Para Christian Lequesne, do Centro de Pesquisas Internacionais (CERI, na sigla em francês), a ausência de um texto de conclusão, mesmo de tom abrangente, é repleta de simbologia:
– O mundo ocidental não apresenta, hoje, uma bela unidade, revelando vários tipos de tensões. A primeira delas é o fator Trump, um líder desinteressado pela cooperação multilateral e que não perde uma ocasião para criticar e enfraquecer a Europa politicamente. O fato de que os sete países não sejam mais capazes de redigir um comunicado final é, na minha opinião, mais um sinal de desunião e de fraqueza da instância G7. Nos anos 1960 ou 1980, por exemplo, essa questão jamais seria colocada.
REINTEGRAÇÃO RUSSA
Expulsa do então G8 em 2014, após ter anexado pela força o território da Criméia e ter provocado a desestabilização da Ucrânia, a Rússia, na opinião de analistas, não deverá ser reintegrada ao grupo tão cedo, mesmo com o declarado lobby de Trump. Macron, que encontrou Putin esta semana no Forte de Bregançon, sua residência das férias estivais, quer impor condições ao retorno de Moscou, como a aplicação dos acordos de Minsk de 2015, o que não é o caso do líder americano. Embora concorde com a tese de que, hoje, o G7 serve sobretudo para mostrar a incapacidade dos países ocidentais em alcançarem consensos, o historiador de relações internacionais Maurice Vaïsse ainda acredita no poder da diplomacia. Segundo ele, os diferentes membros do G7 não se encontram em boa forma, e aquele que, hoje, aparece como o “menos fraco” é a França. Nesta lógica, Macron poderia insistir no retorno das negociações e na reconsideração do multilateralismo, diz.
– A punição à Rússia pelo seu golpe de força na Criméia foi natural e salutar, mas é inevitável que o país volte a este grupo de potências, sobretudo após seu papel no conflito na Síria. Mas o mundo mudou, e nos damos conta, hoje, de que o G7 é um formato restrito e centrado no Ocidente. E, além disso, há no presidente Trump a síndrome do elefante que entra em uma loja de porcelana. Talvez este encontro de Biarritz possa facilitar as coisas. A ver.

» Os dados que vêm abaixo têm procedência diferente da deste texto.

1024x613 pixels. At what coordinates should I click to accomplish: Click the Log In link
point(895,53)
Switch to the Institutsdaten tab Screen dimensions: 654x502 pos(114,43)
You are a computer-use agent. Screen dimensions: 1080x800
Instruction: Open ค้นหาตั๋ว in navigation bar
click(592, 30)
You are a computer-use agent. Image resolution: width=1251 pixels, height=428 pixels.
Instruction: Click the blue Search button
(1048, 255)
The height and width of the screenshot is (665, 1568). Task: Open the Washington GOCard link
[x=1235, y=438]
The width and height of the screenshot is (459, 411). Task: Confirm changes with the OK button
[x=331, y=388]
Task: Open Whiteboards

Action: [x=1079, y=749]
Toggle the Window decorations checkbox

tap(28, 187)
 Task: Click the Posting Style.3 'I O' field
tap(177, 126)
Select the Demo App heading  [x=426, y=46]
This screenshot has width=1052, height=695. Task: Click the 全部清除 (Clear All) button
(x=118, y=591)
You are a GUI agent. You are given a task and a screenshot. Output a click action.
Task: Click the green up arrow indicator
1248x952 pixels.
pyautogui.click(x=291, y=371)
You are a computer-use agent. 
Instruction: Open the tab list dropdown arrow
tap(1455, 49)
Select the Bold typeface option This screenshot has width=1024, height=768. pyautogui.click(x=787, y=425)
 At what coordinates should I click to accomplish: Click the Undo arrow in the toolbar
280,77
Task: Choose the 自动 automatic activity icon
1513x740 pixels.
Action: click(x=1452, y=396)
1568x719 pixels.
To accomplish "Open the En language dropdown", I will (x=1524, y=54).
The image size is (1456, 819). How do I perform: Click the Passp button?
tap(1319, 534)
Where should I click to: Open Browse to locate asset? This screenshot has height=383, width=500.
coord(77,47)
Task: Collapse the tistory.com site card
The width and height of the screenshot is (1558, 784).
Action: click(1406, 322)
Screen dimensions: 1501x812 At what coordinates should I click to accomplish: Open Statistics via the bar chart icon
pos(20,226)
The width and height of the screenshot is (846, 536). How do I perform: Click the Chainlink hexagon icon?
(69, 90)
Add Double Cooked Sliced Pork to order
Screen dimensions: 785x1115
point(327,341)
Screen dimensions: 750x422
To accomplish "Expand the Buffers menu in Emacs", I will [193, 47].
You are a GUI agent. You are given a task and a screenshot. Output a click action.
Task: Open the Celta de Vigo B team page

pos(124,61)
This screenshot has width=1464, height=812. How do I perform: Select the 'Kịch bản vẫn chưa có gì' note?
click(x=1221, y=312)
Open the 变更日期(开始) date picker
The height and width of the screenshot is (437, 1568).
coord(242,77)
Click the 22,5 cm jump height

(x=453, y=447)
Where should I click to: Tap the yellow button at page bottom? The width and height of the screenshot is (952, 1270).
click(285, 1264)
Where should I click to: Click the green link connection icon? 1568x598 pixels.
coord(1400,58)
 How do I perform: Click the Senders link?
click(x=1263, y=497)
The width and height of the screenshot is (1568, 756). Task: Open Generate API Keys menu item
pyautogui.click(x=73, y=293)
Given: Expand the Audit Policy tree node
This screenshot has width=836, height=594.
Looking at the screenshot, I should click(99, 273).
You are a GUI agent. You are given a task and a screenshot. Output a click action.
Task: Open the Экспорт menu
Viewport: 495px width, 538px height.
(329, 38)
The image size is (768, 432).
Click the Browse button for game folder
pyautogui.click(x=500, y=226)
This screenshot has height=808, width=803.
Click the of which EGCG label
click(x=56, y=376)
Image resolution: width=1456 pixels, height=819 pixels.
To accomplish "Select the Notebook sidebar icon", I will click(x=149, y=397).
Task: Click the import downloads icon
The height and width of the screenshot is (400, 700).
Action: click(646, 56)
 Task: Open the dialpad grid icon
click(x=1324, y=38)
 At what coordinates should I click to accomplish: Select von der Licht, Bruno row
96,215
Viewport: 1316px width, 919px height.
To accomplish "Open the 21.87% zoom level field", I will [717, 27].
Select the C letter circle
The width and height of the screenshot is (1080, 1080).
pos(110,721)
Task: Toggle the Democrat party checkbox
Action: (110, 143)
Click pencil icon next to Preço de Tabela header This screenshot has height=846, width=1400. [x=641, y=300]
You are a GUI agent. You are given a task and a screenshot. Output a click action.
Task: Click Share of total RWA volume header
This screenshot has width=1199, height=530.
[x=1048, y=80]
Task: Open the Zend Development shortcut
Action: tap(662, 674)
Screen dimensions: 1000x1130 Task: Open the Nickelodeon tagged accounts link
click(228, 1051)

Badie define o G7 como um “clube de nostalgia”, que não corresponde a nenhuma realidade internacional concreta, e que, por isso, possui uma utilidade limitada. Na mesma linha, Lequesne questiona a pertinência do grupo em sua atual configuração:
– Quando foi criado em 1975, o então G6 representava em seu poder econômico dois terços da riqueza mundial, e hoje essa relação caiu a menos de um terço. Sua população corresponde, atualmente, a 10% da população do planeta. É incontestável que o sistema internacional mudou muito depois da Guerra Fria, e uma instância que não inclua China, Índia ou Brasil não representa a realidade de poder no mundo.
Para arejar o encontro deste fim de semana, Macron anunciou uma cúpula renovada com a presença de países convidados: África do Sul, Austrália, Chile, Índia, Ruanda, Senegal, Burkina Faso e Egito.